1. When we talk about battery degradation, what exactly are we referring to beyond the simple passage of time?

Battery degradation is not just chronological aging, as it might seem. It is, in fact, a complex set of physico-chemical processes that are triggered every time a cell is in operation. Each charge and discharge cycle, every temperature it is exposed to, every voltage at which it operates, leaves a mark. These traces accumulate progressively and can affect various internal components: electrodes, electrolyte, separators, interfaces...

What we truly seek when studying degradation is to understand how these small alterations gradually affect battery performance: loss of capacity, increased internal resistance, gas formation, parasitic layer development... Understanding these processes allows us to anticipate failures, improve materials, and extend the useful life of the system—something essential if we want to ensure the performance, efficiency, and safety of future battery generations.

2. Why is it so important to characterize a battery internally, even after its useful life?

Knowing that a battery has lost capacity is useful, but not enough. What’s truly valuable is understanding why. Internal characterization, especially at the end of the cell´s useful life, gives us direct insight into the mechanisms that have been at work throughout its life cycle.

At CIC energiGUNE, we work with post-mortem analysis techniques, which involve carefully dismantling the cell to study each of its components. This kind of "electrochemical autopsy" allows us to identify structural failures, residue buildup, dendrite formation, or even undesired reactions that have impacted the cell’s behavior. And opening the cell isn’t always necessary: we also use non-destructive methods such as computed tomography or thermal and acoustic analysis, which allow us to detect internal defects without altering the battery.

All this information is essential to feed back into the design of new cells, making them more robust and safer.

3. What role does modeling play in understanding degradation mechanisms, and how is it combined with experimental testing?

Modeling has become an indispensable tool. It allows us to simulate, with high precision, how a battery degrades under different usage conditions: temperature, current, voltage, etc. This not only speeds up the analysis process but also reduces the need for extensive physical testing, which is expensive and time-consuming.

The most interesting part is when we combine these models with real laboratory data. This is where reliable prediction becomes possible: we can extrapolate long-term behavior, identify degradation patterns before they become externally visible, and even customize usage strategies for different applications (vehicles, stationary storage, etc.).

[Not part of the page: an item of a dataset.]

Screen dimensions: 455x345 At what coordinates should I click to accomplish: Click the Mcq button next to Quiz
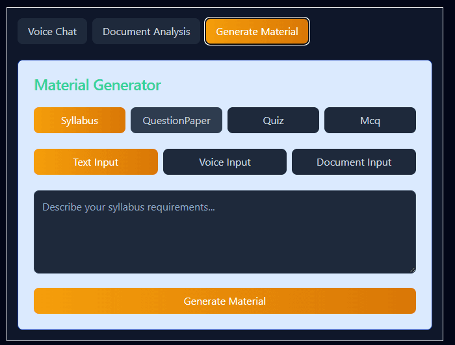pyautogui.click(x=370, y=120)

Ultimately, modeling is the perfect complement to lab work. It helps us see beyond the immediate data and design more robust technologies from the outset.

4. How do degradation studies help improve battery safety under extreme conditions?

Safety is one of the main concerns when we talk about batteries, especially in applications like electric mobility. Degradation mechanisms not only impact performance but can increase the risk of failure if not properly managed. That’s why, in addition to typical aging tests, we perform so-called abuse tests—controlled experiments that expose the battery to extreme conditions such as overcharging, short circuits, punctures, or high/low temperatures.

Thanks to these tests, we can evaluate how each technology responds and validate improvements in materials or design. We analyze phenomena such as thermal runaway, failure propagation between cells, or electrolyte flammability. Each test provides valuable data that translates into safer batteries, better protection systems, and greater resilience against unexpected incidents.

5. In terms of sustainability and circular economy, how does this work contribute to making the battery life cycle more responsible and efficient?

Understanding how batteries degrade is also key to giving them a second life or recycling them more efficiently. Often, a battery that is no longer suitable for an electric vehicle still has enough performance left for stationary applications, for example. But to safely reuse it, we need to know exactly what has happened inside and how it has been used.

Our degradation studies and post-mortem analyses allow us to establish more precise criteria for classification, reconditioning, or disassembly of cells. They also help optimize recycling processes, allowing safer and more effective material separation. In this way, we help extend the useful life of active materials, reduce waste, and move toward a truly circular economy in the energy sector.

6. What types of tests and conditions are used at CIC energiGUNE to study cell aging?

Studying degradation requires patience and precision. At CIC energiGUNE, we design what we call degradation matrices, where parameters such as temperature, current, voltage window, state of charge, or depth of discharge are systematically varied. These controlled conditions help identify which mechanisms are dominant in each scenario and how specific combinations affect performance.

We also study calendar aging, which examines how a cell deteriorates even while at rest—such as when it’s stored for long periods at high temperatures or high charge levels. Even if not in use, a battery can degrade simply due to improper storage.

Thanks to our experimental infrastructure and modeling capabilities, we can replicate real-world use or storage conditions, identify risks, and propose better design and usage strategies. We collaborate with companies interested in improving the durability of their systems or diagnosing specific failures, offering both custom studies and support in designing tests or post-mortem analysis. Our expertise can be a key ally for those aiming to maximize performance and safety in their battery products.